When measured by production value, the rate in fiscal 2018 was 66 percent, unchanged from a year earlier, with the decrease in prices of vegetables and eggs offset by increased sugar beet output, the ministry said.

Why is Japan producing sugar beets - trying to be self-sufficient in something that the human diet doesn't need?

Thank the LDP for forty post-war years for screwing up Japan's ability to achieve a higher level of self-sufficiency. At this point, it's about down to forced collectivisation and doing away with small plots. Up through the 90s, Japan's agriculture was still classified as "intensive gardening." Where possible, larger contiguous fields more easily worked by larger machinery should be Japan's goal along with throwing money at strategic farming communities. The non-plan now seems to be to let rural Japan collapse and re-wild.

1 ( +1 / -0 )

cartierToday  12:58 am JST Wheat production is low. Nearly all bread is made with imported wheat because domestic wheat is used for udon.

Japan's climate is ill-suit to grain production other than rice. The tariffs on imported grain are almost exclusionary making beer and whisky much more costly than they should be.

1 ( +1 / -0 )

jj1067

There is Cinnabon in Japan, at least in the Tokyo area.

Google "Cinnabon Tokyo" for locations.

0 ( +1 / -1 )

Singapore's at 11%...trying to get to 30% by 2030, for comparison.

Canada is 6th at 183% (Guess they export excess)

Argentina is #1 at 273% (thought us would be)

0 ( +0 / -0 )

My list came from UN FAO.

0 ( +0 / -0 )

I sure as hell do not appreciate having to pay 4,000 or more for a decent watermelon here!

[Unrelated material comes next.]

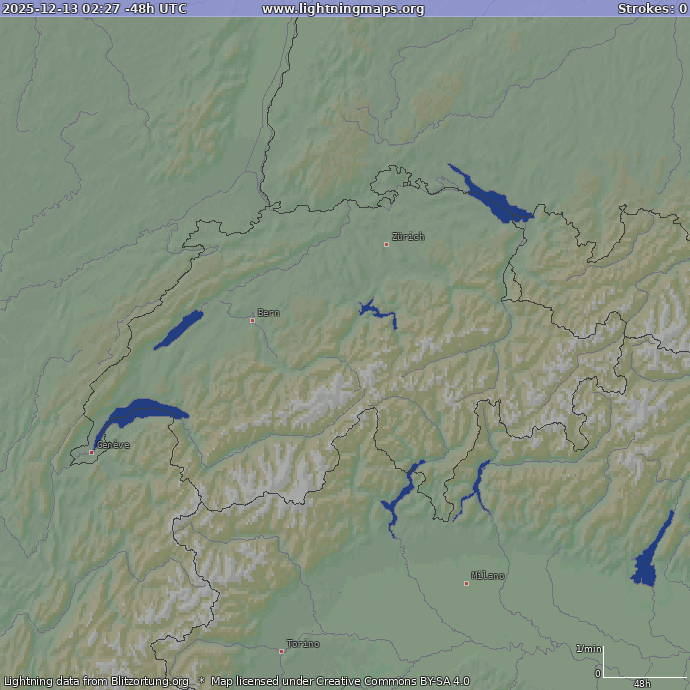This screenshot has height=690, width=690.
Task: Click Lake Lucerne in central Switzerland
Action: point(378,312)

Those are NOT fair prices, they are rip-offs!

You would pay a fraction of that in Greece - less than €1 a k/g in summer.

0 ( +1 / -1 )

Why by kilo or pound? Apples and watermelon are sold together, right? If selling by pound, I can legally just cut the slides I want then.

0 ( +0 / -0 )

Slices

0 ( +0 / -0 )

@kohakuebisu

It seems like you're the only one who really understands what's going on here.

Japan does not need to utilise all available spaces in order to produce food, when they can import it cheaply.

Japan is an advanced industrialised country, they export goods and mainly capital; farming is few and far in between.

All industrialised countries are food dependant, with the exception of the good old US of A (because they've got far too much space and appropriate weather conditions anyway).

Briain is also food dependant, so is China, Russia, Brazil and Nauru!

https://www.theweek.co.uk/95658/can-britain-ever-be-food-self-sufficient

0 ( +1 / -1 )

@kohakuebisu

Wise, wise words.

Let’s hope people listen....

-1 ( +1 / -2 )

There are Japanese farmers in other countries (USA, S. America), perhaps they can do something to help?

-1 ( +0 / -1 )

Since EU-Japan EPA I’m already enjoying cheaper olive, canned foods and many others. Though I’m a big fan of Japanese food and hope Japan’s agriculture will find the way to get steadier, feeling good having variety of choices from all over the world that’s not a bad thing at all.

I just want Cinnabon in Japan.

-2 ( +0 / -2 )

I think summer watermelon prices are fair. Less than 300 yen for a nice sliver. Tastes great and does not rot.

Other produce is great too. For two hundred yen I can get 7 cukes. Same with a big bag of tomatoes.

-3 ( +1 / -4 )

Shops full of Chinese produce.

-3 ( +0 / -3 )

Fukushima produce may be the answer here?